Naturalmente, esto llegó a oídos del monarca. Este mandó escribir una carta en la que pedía perdón al comerciante y le prometía que repararía su error si volvía a Sevilla, y envió a La Meca un mensajero con la carta y una cajita llena de dinares de oro.

El mensajero encontró a Ibn Said junto a la Puerta de la Salud y le leyó la carta. El ciego se mostró desconfiado. Pidió al mensajero que le entregara la cajita, palpó las monedas y comprobó su autenticidad con los dientes. Un instante después, se desplomó, sacudido por convulsiones y echando espuma por la boca. Al–Mutadid había calculado muy bien la desconfianza del comerciante, y había mandado dar unas pinceladas de veneno a las monedas.

—Una de las características más detestables de al–Mutadid es su sed de venganza —dijo Ibn Ammar.

Ibn Mundhir dejó que su mirada errara pensativa sobre las fuentes vacías. Luego levantó la cabeza y dijo con una suave sonrisa en los labios:

—Será mejor que no cuentes esas historias en la corte de Hassún ibn Tahir. El príncipe heredero es un admirador del monarca de Sevilla, por los motivos que sean. —Ibn Mundhir sabía más de lo que decía y estaba mejor informado de lo que quería admitir. No se lo debía subvalorar.

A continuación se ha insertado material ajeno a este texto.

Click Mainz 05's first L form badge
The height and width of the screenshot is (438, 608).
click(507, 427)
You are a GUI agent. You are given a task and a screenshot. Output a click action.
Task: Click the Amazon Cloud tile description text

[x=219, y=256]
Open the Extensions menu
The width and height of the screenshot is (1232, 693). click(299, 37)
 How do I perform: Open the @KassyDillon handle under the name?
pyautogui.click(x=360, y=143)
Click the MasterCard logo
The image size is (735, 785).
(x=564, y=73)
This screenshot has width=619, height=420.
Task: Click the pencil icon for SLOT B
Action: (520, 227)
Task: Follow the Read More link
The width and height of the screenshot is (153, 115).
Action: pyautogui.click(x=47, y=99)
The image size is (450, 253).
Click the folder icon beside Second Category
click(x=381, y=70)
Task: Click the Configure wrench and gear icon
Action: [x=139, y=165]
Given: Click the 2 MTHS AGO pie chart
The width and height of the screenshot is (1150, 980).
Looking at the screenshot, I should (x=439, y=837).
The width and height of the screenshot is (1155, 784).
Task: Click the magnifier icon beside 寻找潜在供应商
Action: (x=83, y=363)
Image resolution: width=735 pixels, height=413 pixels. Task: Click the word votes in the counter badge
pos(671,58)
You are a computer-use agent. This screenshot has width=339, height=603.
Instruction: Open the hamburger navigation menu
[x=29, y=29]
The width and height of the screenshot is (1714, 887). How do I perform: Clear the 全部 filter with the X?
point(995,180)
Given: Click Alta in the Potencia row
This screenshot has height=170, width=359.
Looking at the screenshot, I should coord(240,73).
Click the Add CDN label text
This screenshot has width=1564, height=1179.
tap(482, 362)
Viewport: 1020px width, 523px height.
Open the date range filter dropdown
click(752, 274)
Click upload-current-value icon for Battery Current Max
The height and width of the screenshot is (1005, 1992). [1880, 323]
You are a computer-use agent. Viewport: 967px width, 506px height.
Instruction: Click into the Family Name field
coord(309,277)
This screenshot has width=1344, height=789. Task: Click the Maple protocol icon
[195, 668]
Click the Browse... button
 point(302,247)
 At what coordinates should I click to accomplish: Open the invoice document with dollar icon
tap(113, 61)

—Tal vez yo no sea el hombre adecuado para la tarea que habéis pensado —dijo Ibn Ammar—. Mi admiración por al–Mutadid tiene sus limites, y tampoco poseo las inclinaciones que, según parece, esperabais que poseyera.

—No esperaba nada semejante —dijo rápidamente Ibn Mundhir.

—¿No?

—¡No!

—Pero era fácil suponerlo. Circulan rumores sobre el príncipe heredero.

—Absurdo —dijo Ibn Mundhir—. La gente habla demasiado. El príncipe ha cumplido cuarenta años y no tiene hijos, a pesar de que no le faltan mujeres. Eso siempre da pie a rumores —comentó con amargura, como si hablara por experiencia propia. Se levantó trabajosamente y añadió en tono sorprendentemente claro—: No, tú eres el hombre adecuado. Estoy convencido de que tú eres el hombre adecuado para esta tarea. Ya veremos.

A la mañana siguiente, Ibn Ammar oyó al despertar un suave canto. Esta vez reconoció la voz de inmediato. Era la qayna quien cantaba a horas tan tempranas. De modo que también ella se encontraba en la finca.

Ibn Ammar se puso a trabajar muy temprano. Se sentó en un quiosco del parque y empezó a concebir el poema que tendría que recitar esa noche ante el príncipe Hassún ibn Tahir. En algún momento apareció una persona vestida de azul, que andaba entre los árboles como buscando algo. Ibn Ammar estaba tan sumido en su trabajo que tardó en darse cuenta de su presencia. Debía de ser la doncella, pero estaba tan lejos de él que no podía gritarle que se acercara sin llamar la atención. Salió del quiosco y dio unos pasos hacia ella. Ella se alejó pendiente arriba. Estaba a unos cincuenta pasos de él, y mantenía siempre esa distancia. Era efectivamente la doncella. Al llegar a la parte más elevada del parque, la muchacha se desvió del sendero flanqueado por pinos y desapareció tras un rosal. Cuando Ibn Ammar llegó allí, ella lo esperaba tras un granado. Ahora Ibn Ammar estaba seguro de que la doncella lo estaba guiando, y de que no necesitaba correr para seguirla. Lo guió hasta los altos pinos que crecían al pie de la torre y, de repente, desapareció detrás de un árbol cuyas ramas tocaban el suelo. Al llegar al árbol, Ibn Ammar vio a la muchacha a menos de veinte pasos de distancia. Estaba a este lado del seto que dividía el parque, muy cerca del lugar donde el seto se unía con el muro exterior. La muchacha apartó una rama y atravesó el seto, perdiéndose de vista cuando la rama volvió a su lugar.